The nursing profession regulator Nursing and Midwifery Council (NMC, 2015) is fundamentally based around promoting patient wellbeing, preventing ill health, and meeting patients alternating health care needs. The NMC identified that all nurses need to be able to perform clinical skills safely (NMC, 2004)  such as the ability to measure and record vital signs accurately, including blood pressure which was actually acknowledged as one of the essential skills. To obtain a precise reading, nurses should make sure to use appropriate equipment, maintain and standardize the environment before taking a patient blood pressure measurement (NICE 2011a). Tortora and Dirricson (2011) suggested that factors such as a person’s age, activities (eating, drinking), sleep, emotion (fear, worry), positioning (standing, sitting), physical condition and fitness can alter  BP readings. According to NCGC, it is ideal that the patient should not eat or drink  just before the BP measurement (NCGC, 2011).

Linking theory and practice

Research on nurses gaining knowledge of measuring blood pressure has almost completely focused on the use of manual equipment. However, in the clinical practice automated equipment are actually used more readily to measure blood pressure with osciliometry and therefore clinical staff are now losing the skills of taking manual BP measurements (MHRA 2006). As a result, student nurses also have less of an opportunity to practice taking manual blood pressure readings since the supervisors may have become de-skilled themselves as manual BP equipment are also not often available. A study has evidenced this dilemma that takes when there is a detachment between the process of education and actual practice of nursing (Watkin, 2000). This has been termed  as theory-practice gap. Castledine (2006) coherently argued that there is a theory and practice gap as nurses are not practicing what they were taught. Moreover, to close that gap he recommended educational institutes should keep a strong link with practice placement for student nurses to form a close connection to nursing care.

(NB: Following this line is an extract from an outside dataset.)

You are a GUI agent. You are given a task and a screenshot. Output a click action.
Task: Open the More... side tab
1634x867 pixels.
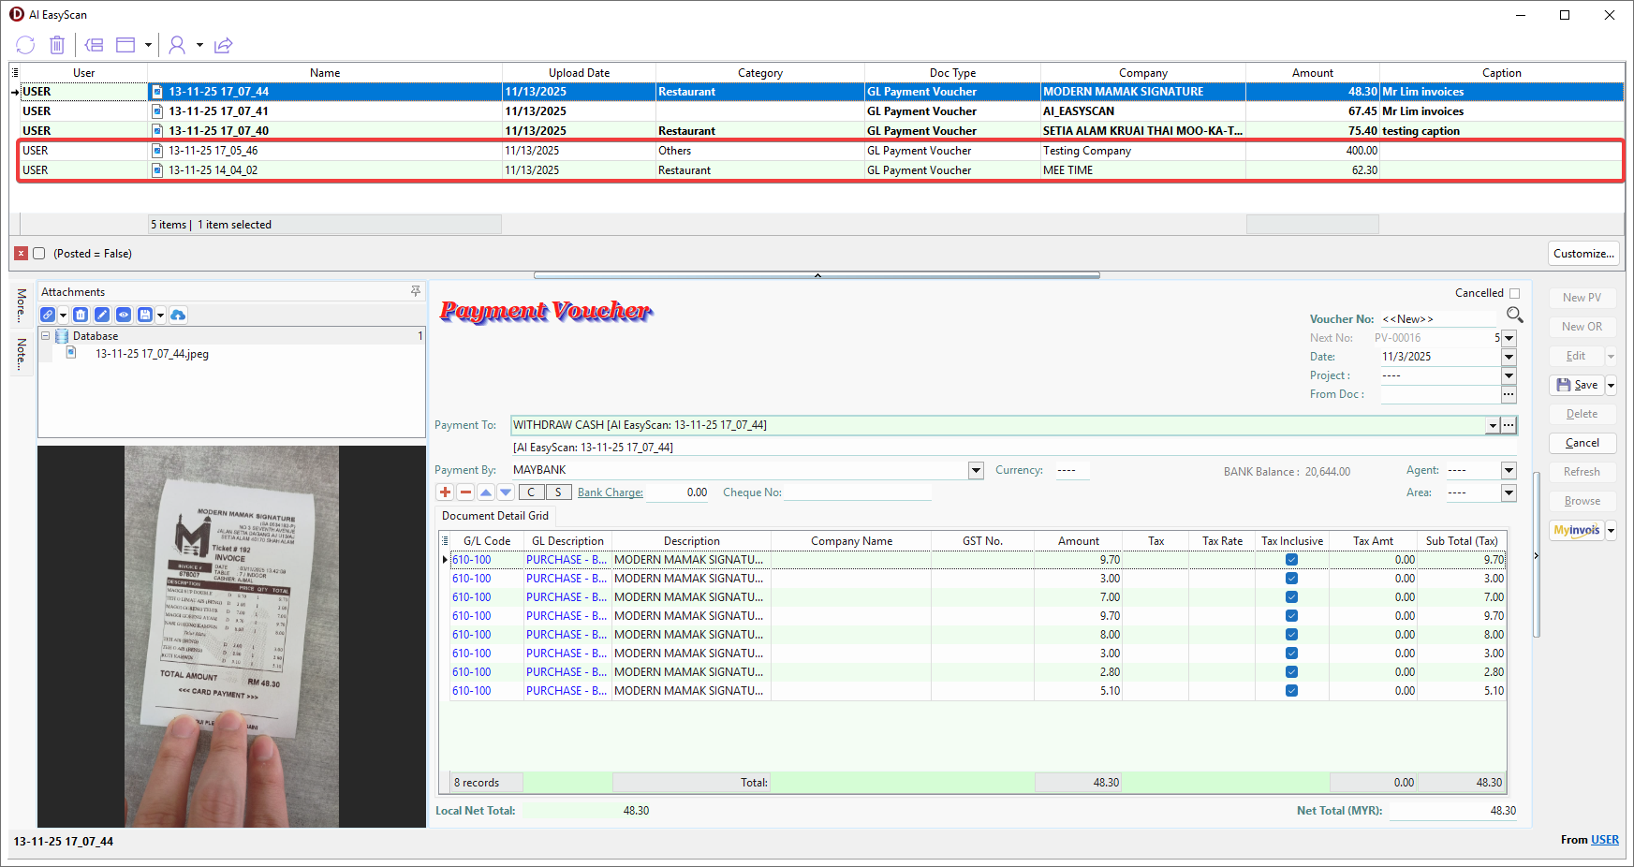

The research argues that  properly validated automated devices should replace manual equipment, as automated devices are more reliable and less prone to observer error (Markandu et al, 2000). In contrast, a 2008 study found that, automated BP measuring devices produced an unreliable diastolic BP reading and should not be used for patients with hypertension and hypotension (Heinemann et al 2008). However, the nursing and midwifery council (2010), identified, the measurement of BP as an essential skill, that all nurses must be able to undertake it both manually and using automatic devices.

Conclusion:

Additional studies should be undertaken to establish why many nurses do not carry out manual blood pressure measurements in clinical practice. A basic manual BP measurement step by step guide should be developed and made available for all healthcare professional. Education is important to improve knowledge and skills and thus there needs to be an appropriate guidelines set by those involved in clinical practice and universities to ensure that the measurement of blood pressure taken manually is taught in the correct manner with a sound rationale for the skill. This study highlighted the need for practical education in manual BP measurement towards reaching the end result of achieving accurate readings and suggests that both types of equipment be readily available  for nurses to choose from. An informed decision about which to use will ultimately benefit the patient.